In the past days, I have been looking back at what God has done and he has been showing me how much he has changed me and how much I have grown spiritually. (On a side note, if we don't take time to look back, we sometimes forget who we used to be. The change in us is sometimes so gradual that we don't even notice unless we are purposefully comparing ourselves now to then.) I am so grateful that God has been stretching me and growing me, even though it has definitely not been easy.
7 years ago this month, I walked through an opportunity God was speaking to me about. That is when I started teaching the college/career Sunday School class at church. This was very difficult for me. Moving from teaching K-2nd graders to a class of young adults who were basically my peers. This was definitely a faith building time for me. During the first few years, I learned how to hear God more clearly as he gave me fresh words for them every week (without curriculum mostly). I also learned how to be obedient when I didn't always see the results of my labor. Often times the lesson didn't go how I thought it should, but I had to learn to trust God and that his word would not return void as he promised. I had to get past myself and the fear of what people would think about me and just do what God was asking of me.
5 1/2 years ago we started trying to conceive our first child. If you've read my blog any length of time, you know that led to many tears and years of dealing with unexplained infertility. It also allowed my spiritual foundation on God's word and promises to go deeper and deeper. During this difficult time in my life, I had to choose to either believe God, as I had claimed I did all my life, or shrink back and let it destroy me. It is during the difficult times of life that you learn what you really believe and what you are made of. I was so grateful to have some dear ladies and friends from the church who had been there before who I could look to. I knew that the God they served, who came through for them and provided them with families, would do the same for me if I just remained faithful. And he did.
3 1/2 years ago we decided to explore our options with adoption and started the process to adopt through the foster care system. The fact that we had to get to this made me very mad initially (it wasn't fair), until I remembered God's gentle words to me as a teenager. When he touched my heart and gave me compassion for the orphans and had prompted my heart to be open to adoption as an adult. I had forgotten all about that until God reminded me and then I knew we were exactly where we needed to be. (Well, that and the sense of peace I found with BJ by my side as my spiritual head, ready to do this and go into the unknown.) I learned to let BJ be the head of our family and to trust him to support me and to follow God into the new chapter of our lives.
2 1/2 years ago we learned about three beautiful kids who needed a home (This was actually the second time we had seen their pictures and submitted our home study to be considered.) October of 2011 they came to live with us. All in God's timing. All in God's plan. And I had to learn to trust him in a whole new way. More unknown territory where I needed wisdom and compassion to lead them according to His plans. This is definitely not a completed chapter as we are day by day dealing with new struggles as new parents with a house full of kids. But, this too, has been a place of growth for me.

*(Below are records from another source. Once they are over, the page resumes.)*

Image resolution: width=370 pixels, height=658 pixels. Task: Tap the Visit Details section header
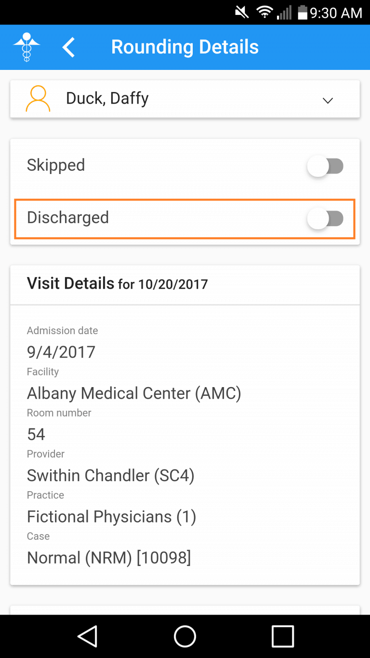[x=117, y=284]
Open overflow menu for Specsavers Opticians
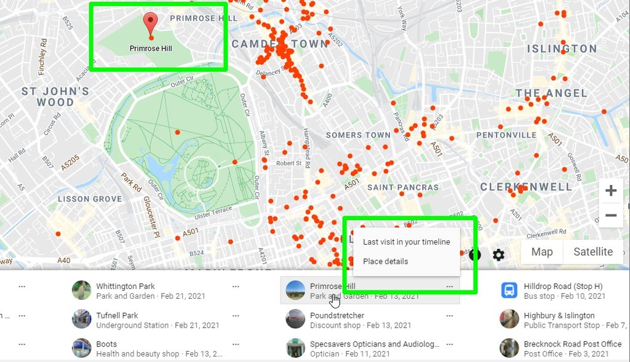630x362 pixels. pos(449,344)
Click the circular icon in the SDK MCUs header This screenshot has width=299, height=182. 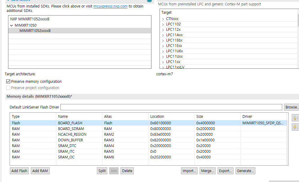coord(149,1)
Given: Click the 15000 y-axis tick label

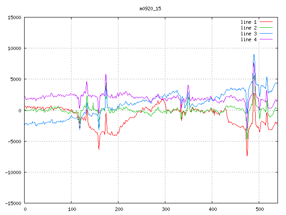Looking at the screenshot, I should (x=14, y=17).
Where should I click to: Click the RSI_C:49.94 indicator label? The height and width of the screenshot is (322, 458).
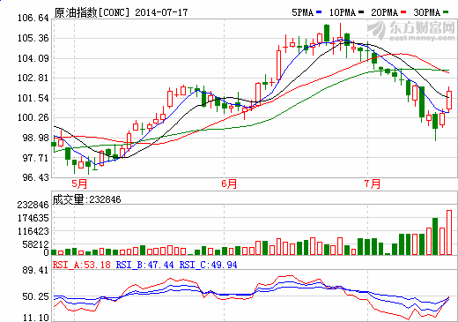[209, 265]
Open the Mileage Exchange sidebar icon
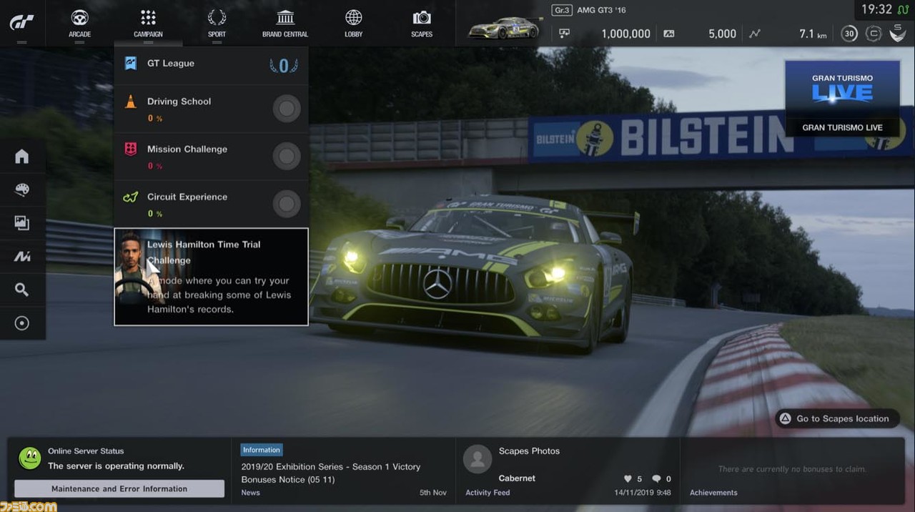 click(x=22, y=256)
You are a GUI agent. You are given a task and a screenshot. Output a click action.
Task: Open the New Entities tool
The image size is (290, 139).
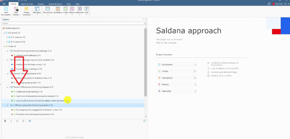click(16, 9)
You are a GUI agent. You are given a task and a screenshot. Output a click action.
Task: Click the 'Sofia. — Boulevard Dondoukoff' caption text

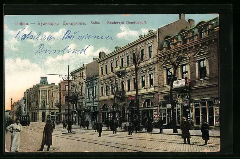[119, 23]
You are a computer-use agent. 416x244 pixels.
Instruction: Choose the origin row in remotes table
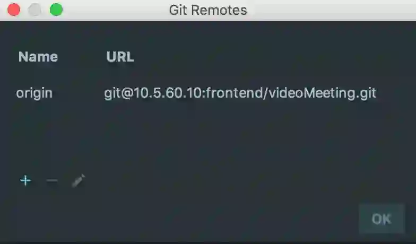click(x=208, y=93)
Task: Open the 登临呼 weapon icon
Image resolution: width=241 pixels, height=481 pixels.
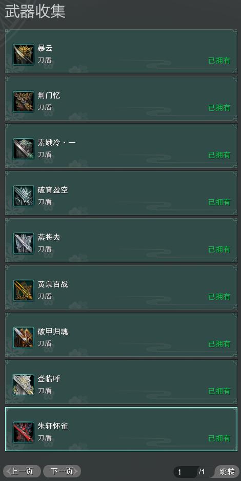Action: click(24, 385)
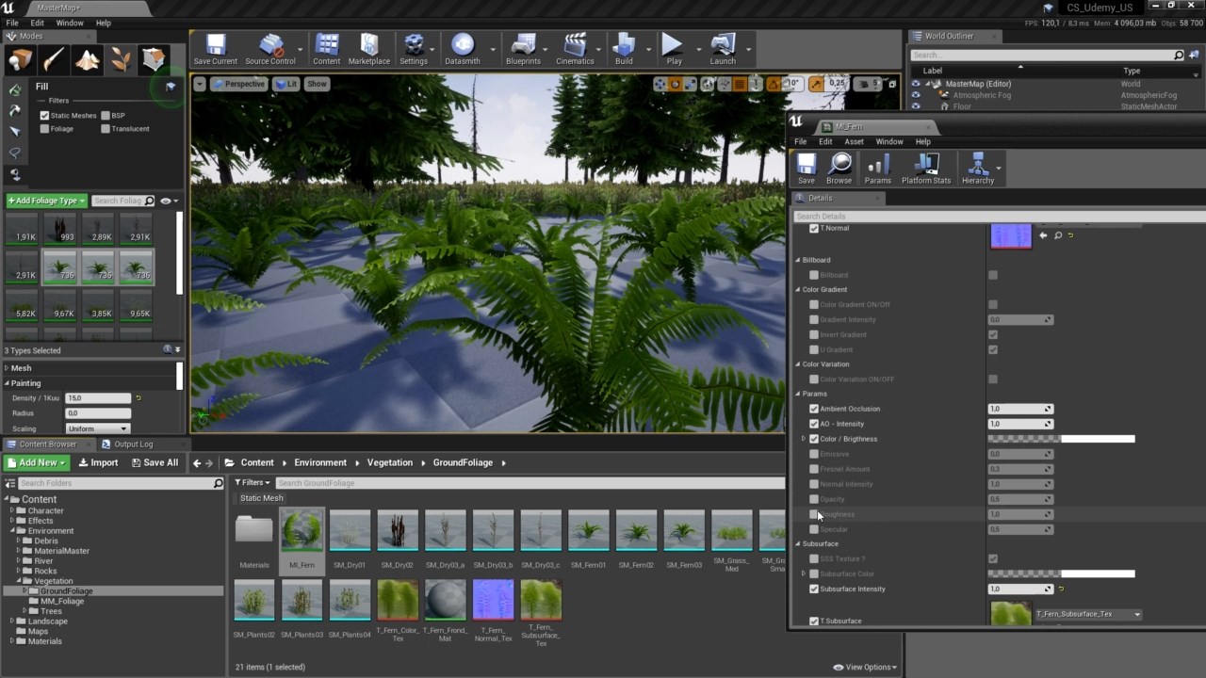Enable the Roughness parameter checkbox
The height and width of the screenshot is (678, 1206).
pyautogui.click(x=814, y=514)

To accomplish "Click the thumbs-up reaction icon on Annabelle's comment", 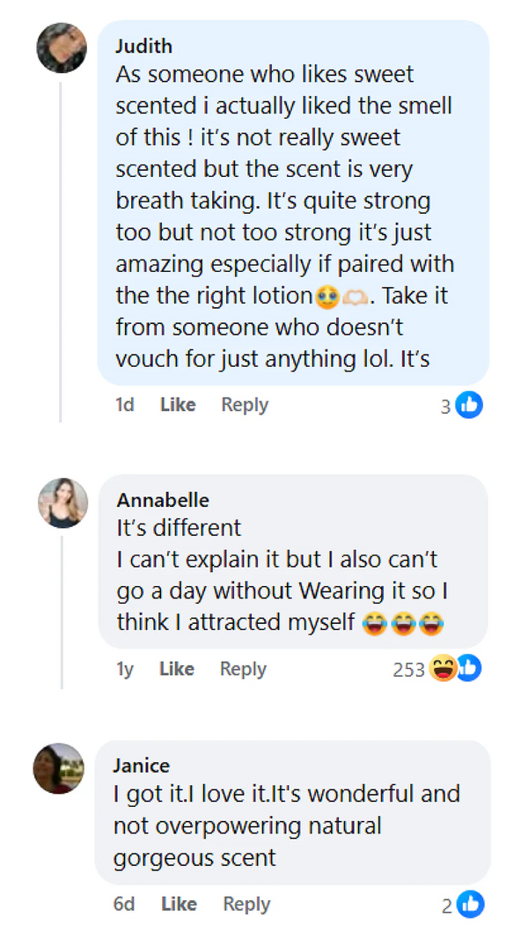I will pyautogui.click(x=469, y=668).
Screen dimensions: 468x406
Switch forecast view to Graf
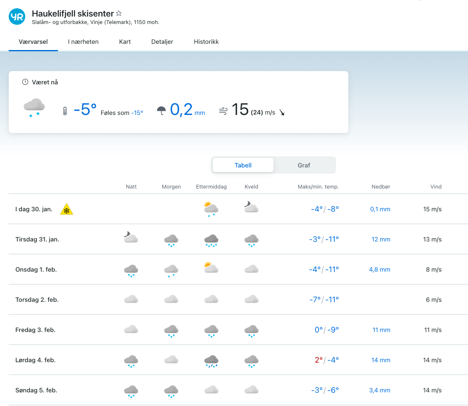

2 years ago we found out we were expecting our sweet boy, baby Seth. God was fulfilling his word in me, again. And more would be expected of me and I would learn to lean on God's strength in a whole new way.
So here we are. About to embark on a new chapter again. A place where I will learn more of God and will gain his strength in a whole new way. I am not free to reveal all the details right now, but I do know that God is faithful. He often has required me to take steps of faith to show him I trust him and he has graciously confirmed his word to me. Time and again. This time feels so much bigger than before (although I probably would have said that as each new chapter was beginning), and I am scared, honestly. I really have been waiting for some confirmation before I step out there, but I think God is requiring me to take the first step this time.
Scared or not, I do know that whatever God asks of me, he will also provide me with everything I need to fulfill his plans. Praise God! And I'll be able to look back and see that this time too, God has caused me to grow and stretch me so that I can be perfectly molded and made for God's perfect plans.